══ Verilen Metin
Yetenek Doğuştan Gelen, Yaratıcılık ise Geliştirebileceğindir — Jyoti Mishra

CogIST
CogIST
Published in
4 min readSep 28, 2022
Görsel tasarımcı: Yunus Şahin

Özgün Adı: Talent, you’re born with. Creativity, you can grow yourself
Çevirmen: Deniz Tokgöz
Editör: Berke Kabasakal

Jyoti Mishra, San Diego California Üniversitesi’nde psikiyatri departmanında yardımcı doçent ve San Diego California Üniversitesi’nde NEAT Labs direktörüdür.

Yaratıcılık için zekanın eğlence alanı olduğu söylenir. İnanılmaz derecede orijinal ama yine de uygulanabilir fikirler bulma, çözümler veya içgörüler üretme becerisidir. Bilişsel terimlerle ifade etmek gerekirse, eğer kişi sistematik olarak fikrin mantığını ince ince parçalara ayıracak olsaydı ilgi çekici bir yaratıcı fikir bozulmazdı. Aynı zamanda yaratıcılık, daha önce bir araya gelmemiş farklı sistemleri bir araya getirir.

On yıl önce, Hollandalı bir grup psikolog bilişsel esneklik ve bilişsel sürekliliğin birlikteliği sonucu yaratıcı fikrin üretildiğini öne süren “yaratıcılığın çift yolu” isimli modeli ortaya koydular. Bilişsel esneklik, kavramlar arasında hızlı geçişler yapılmasına ve aynı anda farklı kavramların irdelenmesine olanak sağlar. Bilişsel süreklilik ise zor bir görev karşısında kavramsallaştırılan konseptlere bağlı kalarak amaca ulaşılmasını sağlar.
════
══ Malzeme
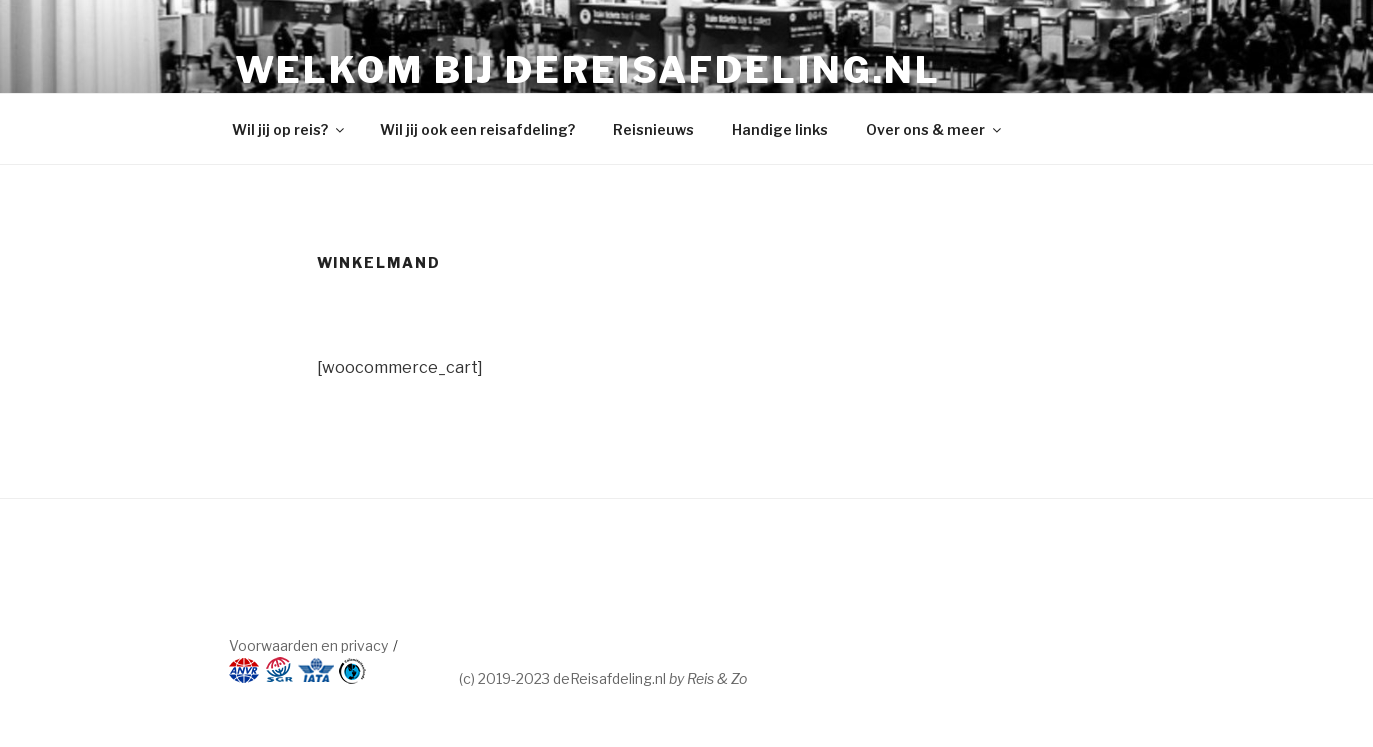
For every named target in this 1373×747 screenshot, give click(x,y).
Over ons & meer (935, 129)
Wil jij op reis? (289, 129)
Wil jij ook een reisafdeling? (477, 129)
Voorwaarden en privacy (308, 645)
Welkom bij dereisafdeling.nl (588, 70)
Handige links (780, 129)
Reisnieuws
════
══ Malzeme
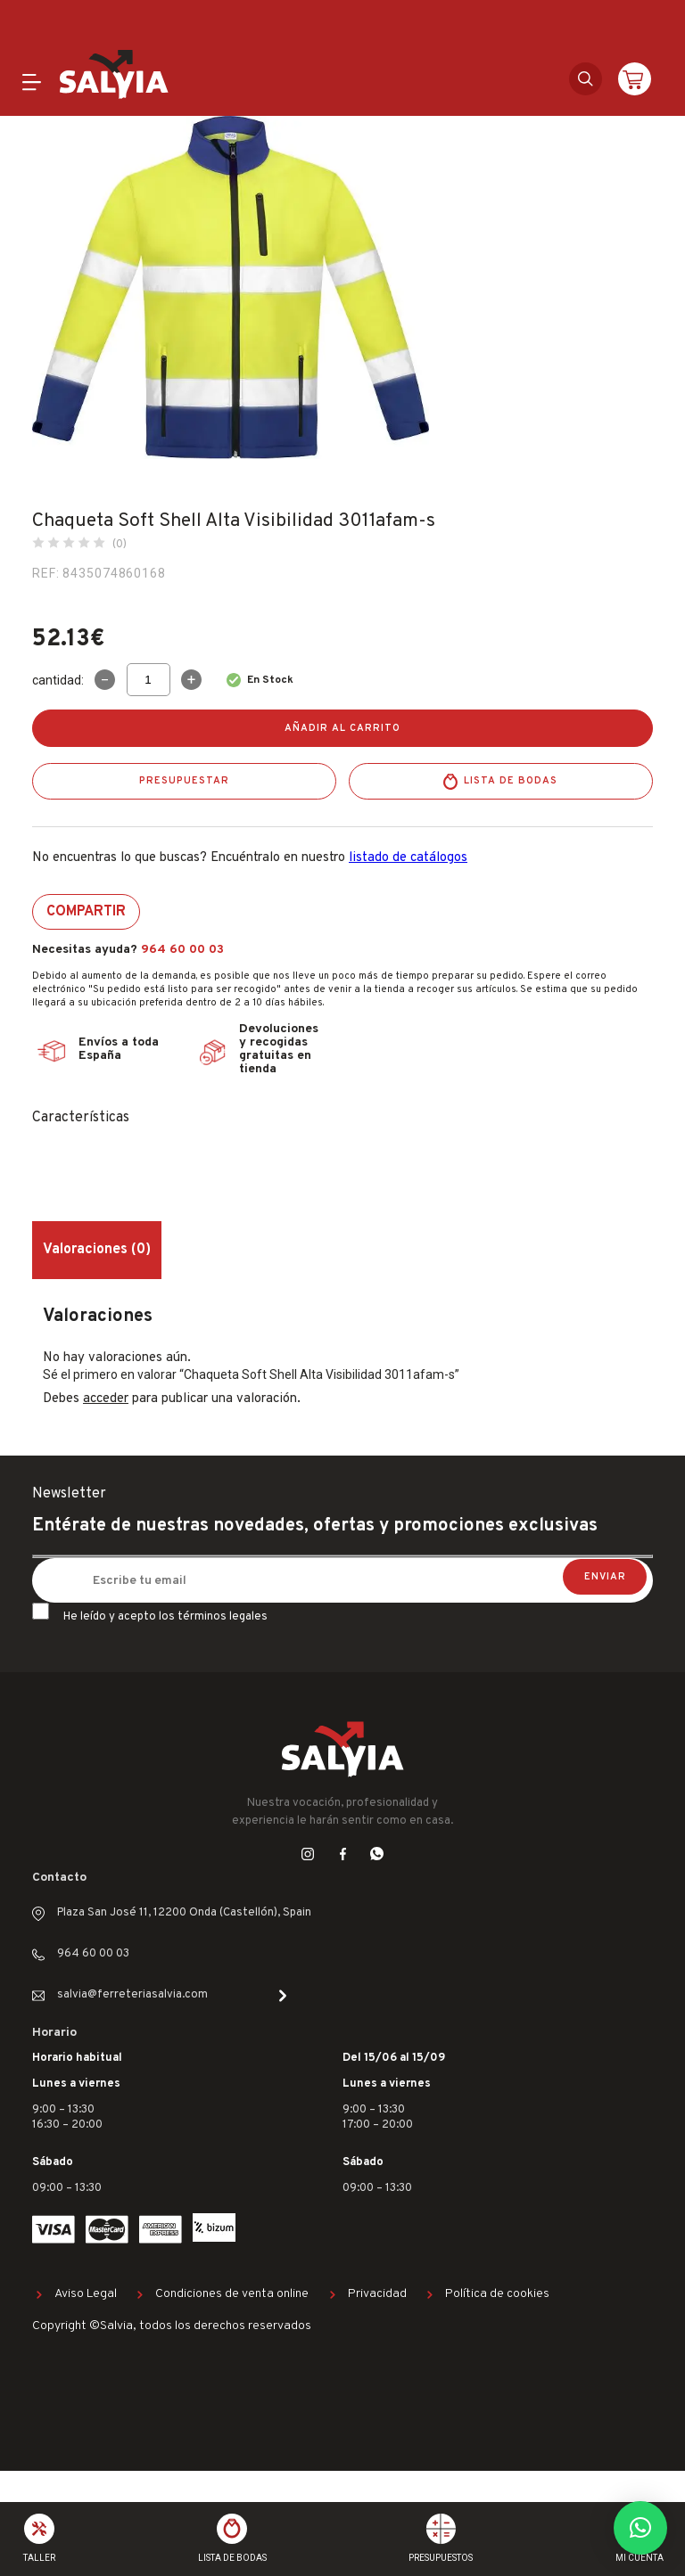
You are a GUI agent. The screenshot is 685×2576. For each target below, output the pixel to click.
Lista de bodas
════
**Görev Yönergesi:**
Yaratıcılık üzerine metne dayanarak aşağıdaki soruları yanıtlayın.
1. Jyoti Mishra hangi laboratuvarın direktörüdür?
2. "Yaratıcılığın çift yolu" modelini ortaya koyan psikologlar hangi ülkedendir?
3. Bilişsel esneklik neye olanak sağlar?

**Problemin Çözümü:**
1. NEAT Labs.
2. Hollanda.
3. Kavramlar arasında hızlı geçişler yapılmasına ve aynı anda farklı kavramların irdelenmesine olanak sağlar.